ACTIONS TO TAKE:
1. From the bcache thread, write out the passage starting at "To: Coly Li;" and ending at "I could try.".
2. Extend the bcache thread past its final sentence.

READING TEXT:
---*---

In the backing device sysfs directory, you may find a file named io_errors, which counts the I/O errors of this backing device. And you may find another file io_error_limit, this is the threshold which stops the bcache device when I/O error reaches the threshold. The default io_error_limit is 64 if I remember correctly, you can modify it to a much smaller number to trigger backing device failure earlier.

For cache device, there are io_errors_halftime and io_error_limit files as well. You may also modify io_error_limit to a smaller value to trigger cache failure earlier.

When io errors reaches io_error_limit, the io_disable tag will be set on cache or backing device (depends on where the I/O errors are from), and bcache will reject all external and internal I/O requests. If some upper layer code encounters an I/O error that it cannot handle, a kernel panic is possible. So setting io_disable file is same to wait for io errors reaches io_error_limit.

This is as-designed behavior, because avoiding data corruption is the highest priority, rejecting I/O to avoid data corruption is more important than avoid a system down.


> 
> If there is any further info I can pull from the system that might be useful please let me know. Ultimately if there's nothing I can do I'll just have to bite the bullet and arrange a reboot.

I am not able to provide more useful suggestion for current situation, maybe arrange a reboot might be an ideal plan.

Thanks.

Coly Li

^ permalink raw reply	[flat|nested] 7+ messages in thread

* Re: Some persistently stuck cache devices after backing device failures
  2022-07-28 15:40     ` Coly Li
@ 2022-07-28 16:15       ` Eddie Chapman
  2022-07-28 16:24         ` Coly Li
  0 siblings, 1 reply; 7+ messages in thread
From: Eddie Chapman @ 2022-07-28 16:15 UTC (permalink / raw)
  To: Coly Li; +Cc: linux-bcache

On 28/07/2022 16:40, Coly Li wrote:
> 
> 
>> 2022年7月28日 21:14,Eddie Chapman <eddie@ehuk.net> 写道:
>>
>> On 28/07/2022 13:37, Coly Li wrote:
>>>> 2022年7月22日 00:18,Eddie Chapman <eddie@ehuk.net> 写道:
>>>>
>>>> Hello,
>>>>
>>>> I've been using bcache for several years and have learned how to resolve various problems. However now I have a situation on a live server where I've tried everything but looks like I might have to reboot the kernel to resolve it. This will be a big pain for this server so thought I'd check here if anyone knows something else I could try.

---*---

DATA EXTRACT:
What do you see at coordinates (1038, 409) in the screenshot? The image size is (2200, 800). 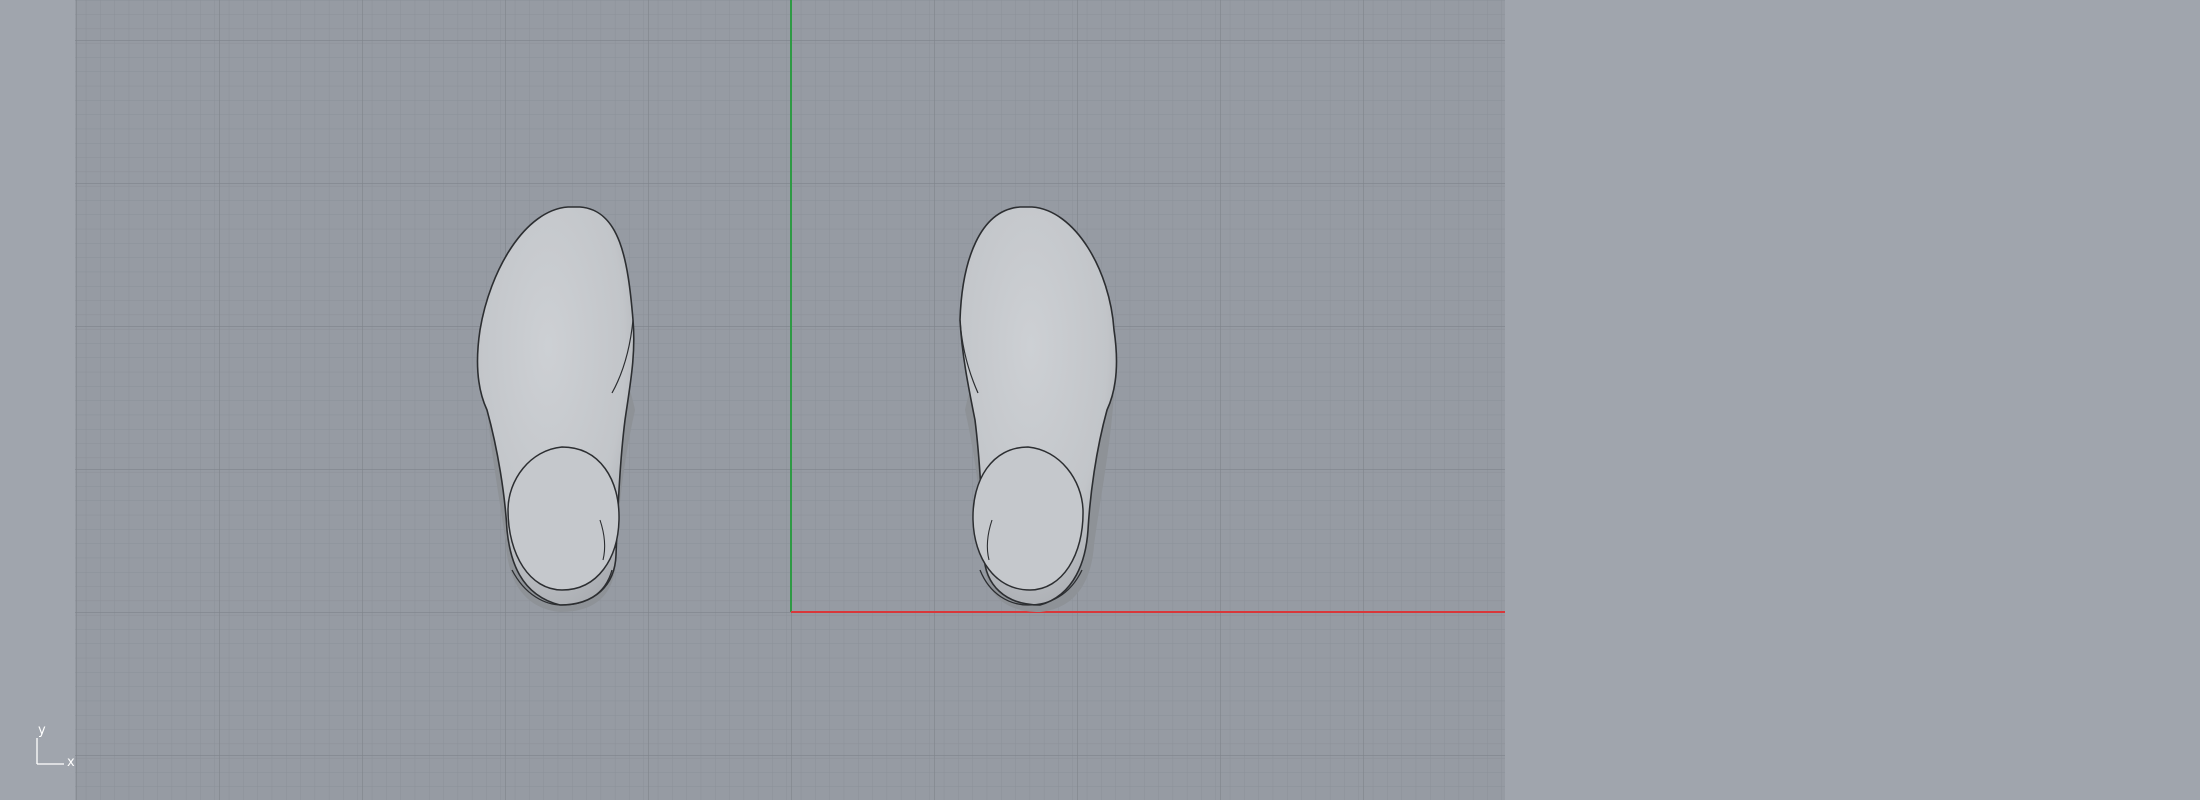 I see `shoe-last-right` at bounding box center [1038, 409].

---*---

ANSWER SECTION:
1.
To: Coly Li; +Cc: linux-bcache

On 28/07/2022 16:40, Coly Li wrote:
> 
> 
>> 2022年7月28日 21:14,Eddie Chapman <eddie@ehuk.net> 写道:
>>
>> On 28/07/2022 13:37, Coly Li wrote:
>>>> 2022年7月22日 00:18,Eddie Chapman <eddie@ehuk.net> 写道:
>>>>
>>>> Hello,
>>>>
>>>> I've been using bcache for several years and have learned how to resolve various problems. However now I have a situation on a live server where I've tried everything but looks like I might have to reboot the kernel to resolve it. This will be a big pain for this server so thought I'd check here if anyone knows something else I could try.

2.
>>>>
>>>> Let me try and describe the situation:
>>>>
>>>> - system is running vanilla stable kernel 5.10.107 for 100+ days
>>>> - There's a single nvme device with 15 partitions
>>>> - Each nvme partition is a bcache cache device in writeback mode, attached to a backing device of course (there are various types of backing devices)
>>>> - Now a SATA controller has completely failed and taken out 3 spinning SATA disks, leading to several backing devices but not all failing.
>>>> - The nvme device is fine and still acting as cache for some remaining, working backing devices which have nothing to do with the failed disks.
>>>> - The bcache backing devices that failed and their corresponding caches were in a mixed state immediately after the disks failed, some gone, some not.
>>>> - I don't care about any of the failed data, I just want to clean up the mess and re-use the nvme partitions that had backing device failures with some other working spinning disks on the system.
>>>> - So, I've been able to unregister, free, wipe and re-use MOST of the cache devices that had failed backing devices.
>>>> - Of the cache devices I unregistered I've been able to clean up completely their failed backing devices (both the bcacheN device and failed backing device is completely gone from /sys/block).
>>>> - However, there are 3 cache devices, with failed backing devices, which completely refuse to either stop or unregister. I have written 1 many times to the "stop" and "unregister" files but nothing changes and nothing is logged in the kernel log.
>>>> - There has not been any crash or warning emitted by bcache in the kernel log, just the normal messages you would expect to see when backing devices fail.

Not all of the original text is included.